LANGENHORN Wer durch das Labyrinth der verschlungenen Wirtschaftswege in der Fritz-Schumacher-Siedlung läuft, hört an vielen Stellen leises oder auch lauteres Gegacker.
Noch vor 100 Jahren gehörten Schweine, Schafe, Gänse und Hühner zum gewohnten Bild in den Selbstversorgergärten der Doppel- und Reihenhäuser. Hühnerhaltung liegt im Trend, nicht nur TV-Größen wie Judith Rakers und Barbara Schöneberger haben die Freude daran entdeckt, sondern auch immer mehr Bewohner der denkmalgeschützten Siedlung.
„Ich habe mich einfach in Manfred verliebt“, gesteht die 37-jährige Judy (*Nachname ist der Redaktion bekannt). Manfred ist ein stattlicher Hahn der französischen Rasse Bresse-Gauloises, allerdings mit einem Handicap: Er hat einen verkrüppelten Fuß. Judy entdeckte das Hähnchen im Alter von zwei Monaten bei ihrem Nachbarn Steven Tews, der auch Hühner und Gänse hält. „Ich habe schon immer ein Herz für Außenseiter-Tiere“, sagt die Langenhornerin, die auch drei Katzen aus dem Tierschutz und ein altes Pferd aufgenommen hat.
Der Nachbar schenkte ihr den jungen Hahn – und wenig später, damit der nicht allein sein muss, noch zwei weiße Hennen, Erika und Meta.
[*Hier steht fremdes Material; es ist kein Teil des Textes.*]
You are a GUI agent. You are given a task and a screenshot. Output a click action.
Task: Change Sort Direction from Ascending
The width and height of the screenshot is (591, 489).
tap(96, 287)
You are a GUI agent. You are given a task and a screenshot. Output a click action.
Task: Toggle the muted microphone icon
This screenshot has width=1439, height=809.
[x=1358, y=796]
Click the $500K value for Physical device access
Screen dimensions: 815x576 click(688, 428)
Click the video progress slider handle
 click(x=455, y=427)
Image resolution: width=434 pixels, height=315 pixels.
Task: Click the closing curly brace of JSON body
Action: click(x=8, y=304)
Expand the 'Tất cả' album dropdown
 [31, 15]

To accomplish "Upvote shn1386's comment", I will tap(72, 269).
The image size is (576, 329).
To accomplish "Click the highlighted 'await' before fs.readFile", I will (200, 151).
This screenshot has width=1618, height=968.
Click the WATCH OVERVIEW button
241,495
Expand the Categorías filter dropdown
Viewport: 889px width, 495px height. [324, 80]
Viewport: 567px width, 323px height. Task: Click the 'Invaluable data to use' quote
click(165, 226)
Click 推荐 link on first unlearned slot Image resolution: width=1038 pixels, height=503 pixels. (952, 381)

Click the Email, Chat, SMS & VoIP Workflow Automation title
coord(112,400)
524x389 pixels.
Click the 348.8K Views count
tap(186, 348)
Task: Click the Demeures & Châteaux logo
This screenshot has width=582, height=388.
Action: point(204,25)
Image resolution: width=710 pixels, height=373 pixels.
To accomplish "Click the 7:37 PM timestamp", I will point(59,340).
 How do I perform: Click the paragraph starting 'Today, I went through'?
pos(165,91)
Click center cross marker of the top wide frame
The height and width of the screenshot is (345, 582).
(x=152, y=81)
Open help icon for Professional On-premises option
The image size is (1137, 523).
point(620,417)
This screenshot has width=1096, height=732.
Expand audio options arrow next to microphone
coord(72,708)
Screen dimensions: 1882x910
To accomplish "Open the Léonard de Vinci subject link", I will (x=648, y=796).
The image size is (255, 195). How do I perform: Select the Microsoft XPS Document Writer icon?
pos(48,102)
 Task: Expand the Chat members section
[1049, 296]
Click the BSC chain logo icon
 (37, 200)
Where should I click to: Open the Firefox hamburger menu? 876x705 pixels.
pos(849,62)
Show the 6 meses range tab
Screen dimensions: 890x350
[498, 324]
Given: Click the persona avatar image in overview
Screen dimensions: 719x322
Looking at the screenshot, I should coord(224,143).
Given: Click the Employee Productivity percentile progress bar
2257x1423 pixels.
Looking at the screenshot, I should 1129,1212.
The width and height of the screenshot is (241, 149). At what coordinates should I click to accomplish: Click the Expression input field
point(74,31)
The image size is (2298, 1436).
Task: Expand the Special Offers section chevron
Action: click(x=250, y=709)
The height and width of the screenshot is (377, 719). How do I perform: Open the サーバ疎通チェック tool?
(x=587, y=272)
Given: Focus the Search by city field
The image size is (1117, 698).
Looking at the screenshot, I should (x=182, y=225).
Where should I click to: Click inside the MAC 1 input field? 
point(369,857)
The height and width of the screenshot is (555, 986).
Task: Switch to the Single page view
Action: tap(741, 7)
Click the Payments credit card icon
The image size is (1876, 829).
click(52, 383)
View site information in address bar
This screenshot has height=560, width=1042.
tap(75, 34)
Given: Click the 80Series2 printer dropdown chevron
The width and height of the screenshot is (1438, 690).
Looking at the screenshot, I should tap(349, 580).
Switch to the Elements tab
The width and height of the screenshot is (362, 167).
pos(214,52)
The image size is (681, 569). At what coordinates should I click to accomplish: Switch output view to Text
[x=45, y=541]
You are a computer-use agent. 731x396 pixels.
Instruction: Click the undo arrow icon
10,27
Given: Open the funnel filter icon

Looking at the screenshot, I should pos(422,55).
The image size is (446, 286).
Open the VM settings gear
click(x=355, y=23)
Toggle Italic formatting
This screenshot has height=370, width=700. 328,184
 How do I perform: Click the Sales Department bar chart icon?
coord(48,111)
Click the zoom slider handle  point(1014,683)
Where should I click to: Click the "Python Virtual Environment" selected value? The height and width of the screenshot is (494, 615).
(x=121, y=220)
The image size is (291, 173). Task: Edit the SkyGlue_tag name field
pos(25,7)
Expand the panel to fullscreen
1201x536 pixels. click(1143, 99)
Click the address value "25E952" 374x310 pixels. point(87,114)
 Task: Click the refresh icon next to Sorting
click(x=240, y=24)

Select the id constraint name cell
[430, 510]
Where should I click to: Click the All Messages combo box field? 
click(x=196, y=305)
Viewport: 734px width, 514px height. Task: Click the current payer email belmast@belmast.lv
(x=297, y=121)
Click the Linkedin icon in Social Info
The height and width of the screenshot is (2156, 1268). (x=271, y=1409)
Mit deren Nachwuchs Daniela und der schwarzen Henne Gabriele ist die Truppe seit ein paar Monaten komplett.
„Sie machen mich einfach glücklich – ich könnte nicht mehr ohne sie leben. Jedes Mal werde ich freudig begrüßt, wenn ich mich zu ihnen setze oder Leckereien mitbringe. Besonders beliebt sind Eisbergsalat, Melone, Basilikum und Hüttenkäse mit Knoblauch – dafür lassen die Feinschmecker jedes Körnerfutter liegen“, erzählt Judy lachend.
Das Gartenhäuschen hat sie zum komfortablen Hühnerstall mit zeitgesteuerter Klappe umfunktioniert, mit Sitzstangen, Nestern zur Eiablage und Klettermöglichkeiten. Platz für die Wurm- und Schneckenjagd gibt es reichlich und Sträucher sowie Brombeerbüsche bieten dem Geflügel Schatten und Versteckmöglichkeiten vor potenziellen Feinden wie dem Habicht.
Nachbarn und Arbeitskollegen werden mit frischen Eiern versorgt und Spaziergänger, die vor allem an den Wochenenden oftmals mit ihren Kindern durch die Siedlung schlendern, freuen sich, das Federvieh im Garten beobachten zu können.
„Dass wir mitten in der Stadt so ländlich leben dürfen, ist ein Privileg. Die Bio-Diversität macht unsere Siedlung lebens- und liebenswert“, sagt Judy dankbar.